## Task objective
In the passage on glossophilia, what two things do glossophiles share an interest in?

Passage: Begin

Giving a lovely textbook definition below, L wrote:
“Glossophilia is a love of language, be it foreign or native. The term refers to a deep and passionate love for language and the structure of language. Glossophiles study literary terminology as well as grammar, punctuation and language structure. Glossophiles share an interest in lexical choice and imagery.”
I don’t know whether glossophiles are also generally nit-pickers, but I’ll bet it’s part of the genome. So I will add that MY purpose in this endeavour is to nit-pick. Actually, nit-correct! Not knit-pick – that’s what my nit-picking mother did after her concentration upon her needles and wool wavered for a moment (e.g. when she started nit-picking with one of us), and she had to REMOVE STITCHES. [I’ve done that on a few occasions when i didn’t want to return to the doctor after s/he sewed up a wound. Such behaviour sows bad feelings among medical professionals.]
L, a mother herself, is more lenient and forgiving than I, but can be a demon nit-picker as well. It’s probably why we first disliked one another (not each other) because of our competitive natures’ competing in the work-place. And also probably why we fell in, like thieves, once we recognized related sense of humor and figured out that it was toi et moi, baby – inside the workplace as well as outside it.

Passage: End
Data for review: Begin

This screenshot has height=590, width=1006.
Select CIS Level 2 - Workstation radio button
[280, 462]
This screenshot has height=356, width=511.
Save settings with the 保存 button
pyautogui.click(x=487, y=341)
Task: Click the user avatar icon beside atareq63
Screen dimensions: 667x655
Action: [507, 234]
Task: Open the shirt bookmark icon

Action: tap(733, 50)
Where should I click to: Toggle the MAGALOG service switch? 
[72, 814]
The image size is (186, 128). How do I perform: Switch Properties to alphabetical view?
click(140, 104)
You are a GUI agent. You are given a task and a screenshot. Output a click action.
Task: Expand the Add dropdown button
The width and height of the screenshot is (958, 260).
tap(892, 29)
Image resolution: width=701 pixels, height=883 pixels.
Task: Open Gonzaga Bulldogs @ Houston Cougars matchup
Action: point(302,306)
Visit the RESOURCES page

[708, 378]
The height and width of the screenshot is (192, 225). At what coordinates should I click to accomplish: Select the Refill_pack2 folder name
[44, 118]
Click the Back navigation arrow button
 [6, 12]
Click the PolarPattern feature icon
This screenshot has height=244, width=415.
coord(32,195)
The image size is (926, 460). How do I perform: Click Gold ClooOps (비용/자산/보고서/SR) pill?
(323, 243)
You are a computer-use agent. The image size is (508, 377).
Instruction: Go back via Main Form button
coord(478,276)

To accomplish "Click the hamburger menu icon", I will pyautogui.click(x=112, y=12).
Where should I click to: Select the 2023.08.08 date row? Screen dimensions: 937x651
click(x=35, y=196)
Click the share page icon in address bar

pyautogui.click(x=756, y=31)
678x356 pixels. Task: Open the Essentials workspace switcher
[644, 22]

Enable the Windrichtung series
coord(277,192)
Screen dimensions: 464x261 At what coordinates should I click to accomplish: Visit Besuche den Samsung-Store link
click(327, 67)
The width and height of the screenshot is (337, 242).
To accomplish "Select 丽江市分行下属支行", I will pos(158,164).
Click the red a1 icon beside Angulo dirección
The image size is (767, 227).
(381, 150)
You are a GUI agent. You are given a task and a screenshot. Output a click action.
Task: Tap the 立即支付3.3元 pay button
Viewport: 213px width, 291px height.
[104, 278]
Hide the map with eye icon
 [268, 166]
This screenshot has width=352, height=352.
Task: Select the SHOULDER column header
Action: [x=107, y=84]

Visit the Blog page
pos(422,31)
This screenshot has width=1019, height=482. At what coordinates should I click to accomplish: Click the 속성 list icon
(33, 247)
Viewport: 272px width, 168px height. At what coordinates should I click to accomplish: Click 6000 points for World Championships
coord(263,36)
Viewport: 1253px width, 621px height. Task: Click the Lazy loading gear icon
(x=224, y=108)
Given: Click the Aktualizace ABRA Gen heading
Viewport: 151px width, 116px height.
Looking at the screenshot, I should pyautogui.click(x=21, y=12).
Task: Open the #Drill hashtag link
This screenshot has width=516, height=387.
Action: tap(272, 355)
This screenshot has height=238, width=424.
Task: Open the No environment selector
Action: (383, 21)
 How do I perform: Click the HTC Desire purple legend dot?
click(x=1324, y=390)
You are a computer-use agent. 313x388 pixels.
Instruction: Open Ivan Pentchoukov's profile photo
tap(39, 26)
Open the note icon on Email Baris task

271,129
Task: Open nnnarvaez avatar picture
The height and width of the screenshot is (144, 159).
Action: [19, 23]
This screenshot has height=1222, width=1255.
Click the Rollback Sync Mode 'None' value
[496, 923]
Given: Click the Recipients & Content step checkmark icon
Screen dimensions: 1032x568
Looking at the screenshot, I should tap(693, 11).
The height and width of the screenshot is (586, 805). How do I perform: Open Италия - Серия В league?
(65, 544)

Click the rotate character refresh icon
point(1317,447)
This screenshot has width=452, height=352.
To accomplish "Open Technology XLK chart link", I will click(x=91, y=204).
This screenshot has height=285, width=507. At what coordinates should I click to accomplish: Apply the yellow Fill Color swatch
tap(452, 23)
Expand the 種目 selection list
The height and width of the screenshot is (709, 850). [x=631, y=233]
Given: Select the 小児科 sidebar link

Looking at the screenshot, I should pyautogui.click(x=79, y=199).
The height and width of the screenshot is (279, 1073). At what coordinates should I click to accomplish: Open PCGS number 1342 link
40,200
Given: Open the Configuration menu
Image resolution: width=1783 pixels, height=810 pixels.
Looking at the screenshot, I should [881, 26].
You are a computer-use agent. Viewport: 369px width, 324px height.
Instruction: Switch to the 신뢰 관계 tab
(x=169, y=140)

Data for review: End

## Output of the exercise
Lexical choice and imagery.